TEXTE À LIRE:
▬▬▬▬▬▬▬▬▬▬

L’organisation d’un référendum sur le projet d’aéroport à Notre-Dame des Landes aurait pu être une solution pour sortir du conflit qui oppose partisans et opposants à cette infrastructure. Pour autant, la façon dont cette consultation est envisagée ne garantit pas qu’elle puisse permettre une sortie de crise.
Après des années de conflit opposant les « pro » et les « anti » sur un projet que la démocratie représentative n’arrive pas à faire émerger, l’idée d’une consultation des citoyens s’impose. Certains affirmeront que les électeurs ont déjà pris position en élisant des représentants ayant clairement affiché leur soutien au projet d’aéroport. C’est là confondre une élection et un référendum qui sont par nature deux exercices démocratiques distincts. Le premier vise à élire des représentants portant un programme composé de propositions sur des sujets divers, dépassant la simple question de l’aéroport, tandis que le second permet de prendre position sur un projet précis et unique. Ainsi, l’élection de Johanna Rolland, Philippe Grosvalet ou Bruno Retailleau ne saurait se confondre avec un plébiscite populaire pour l’aéroport. Dans la situation de blocage qui entoure aujourd’hui la question de Notre-Dame des Landes, où la violence des uns et des autres conduit à un statut-quo, le recours à une forme de démocratie directe qu’est le référendum est nécessaire.

▬▬▬▬▬▬▬▬▬▬

Pour chacune des affirmations (a), (b) et (c), indiquez par oui ou par non si elle concorde avec le texte à lire, en citant mot pour mot le passage qui tranche. (a) Une élection et un référendum sont deux exercices démocratiques de nature différente. (b) La consultation, telle qu'elle est envisagée, garantit une sortie de crise. (c) L'élection de Bruno Retailleau équivaut à un plébiscite populaire en faveur de l'aéroport. Les entrées qui suivent n'ont aucun lien avec le texte à lire.

DONNÉES FOURNIES:
▬▬▬▬▬▬▬▬▬▬

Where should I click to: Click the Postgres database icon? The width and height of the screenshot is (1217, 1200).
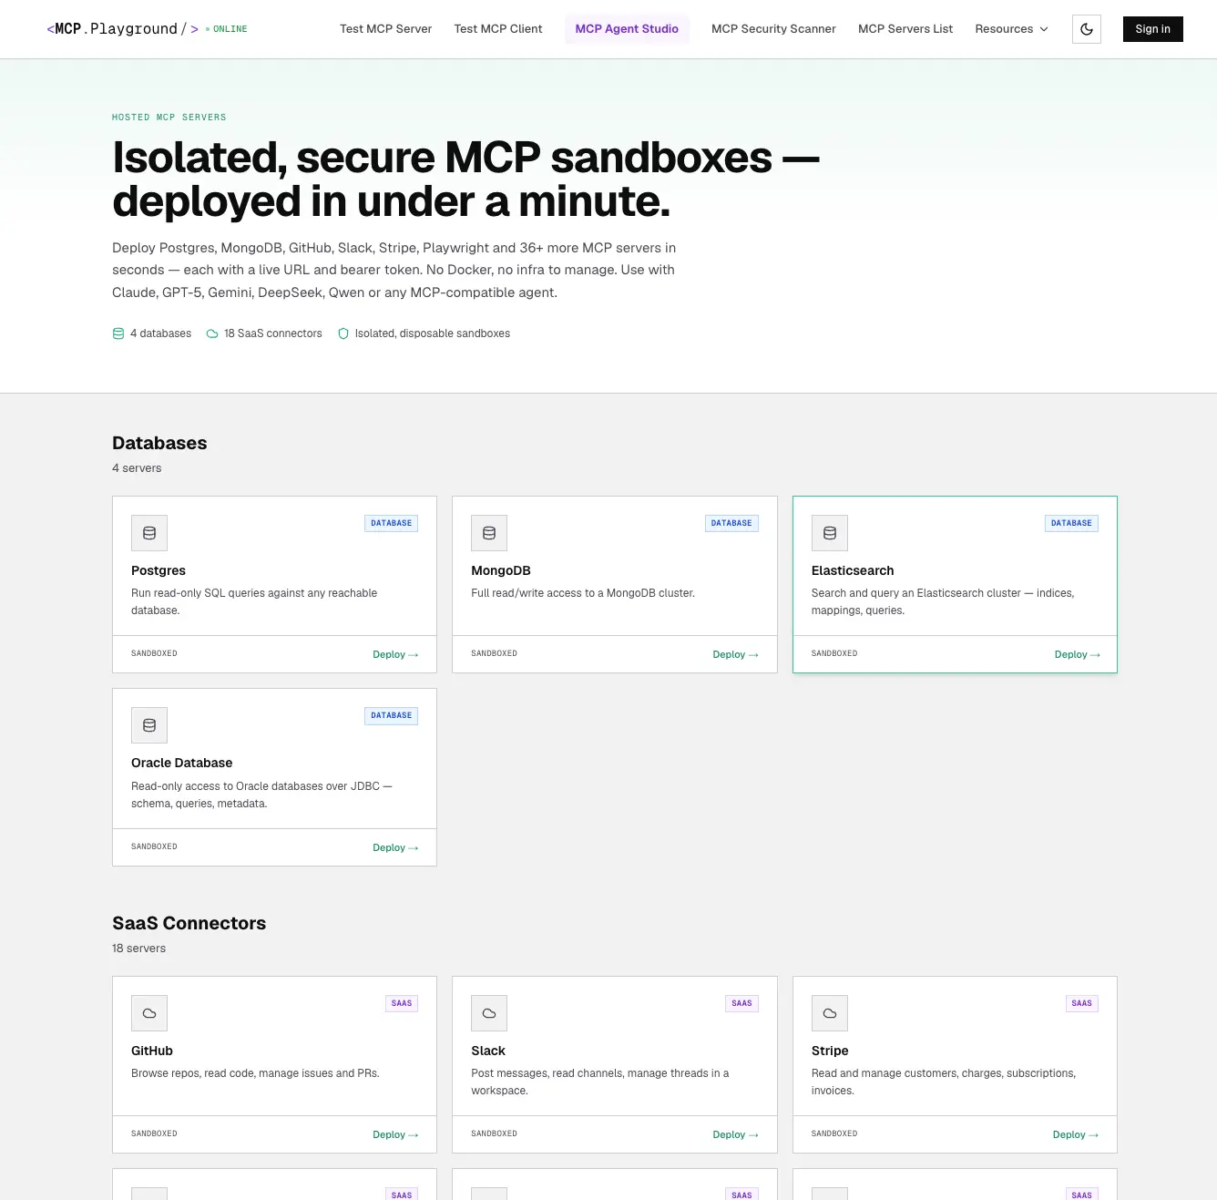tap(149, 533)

▬▬▬▬▬▬▬▬▬▬

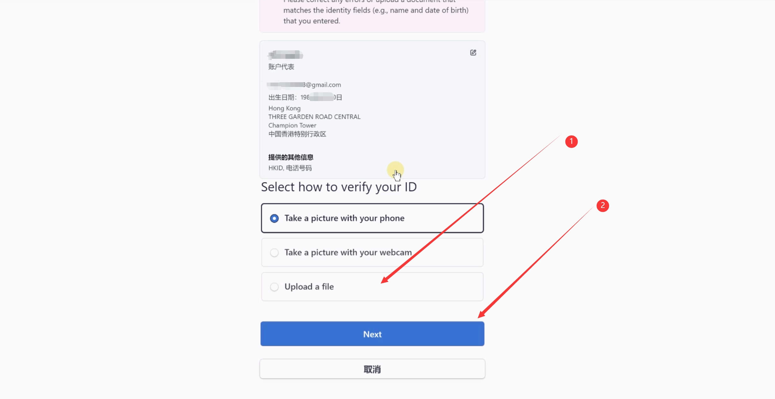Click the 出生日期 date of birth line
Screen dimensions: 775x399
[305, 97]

▬▬▬▬▬▬▬▬▬▬

RÉSULTAT ATTENDU:
(a) Oui : « C’est là confondre une élection et un référendum qui sont par nature deux exercices démocratiques distincts. »
(b) Non : « la façon dont cette consultation est envisagée ne garantit pas qu’elle puisse permettre une sortie de crise. »
(c) Non : « l’élection de Johanna Rolland, Philippe Grosvalet ou Bruno Retailleau ne saurait se confondre avec un plébiscite populaire pour l’aéroport. »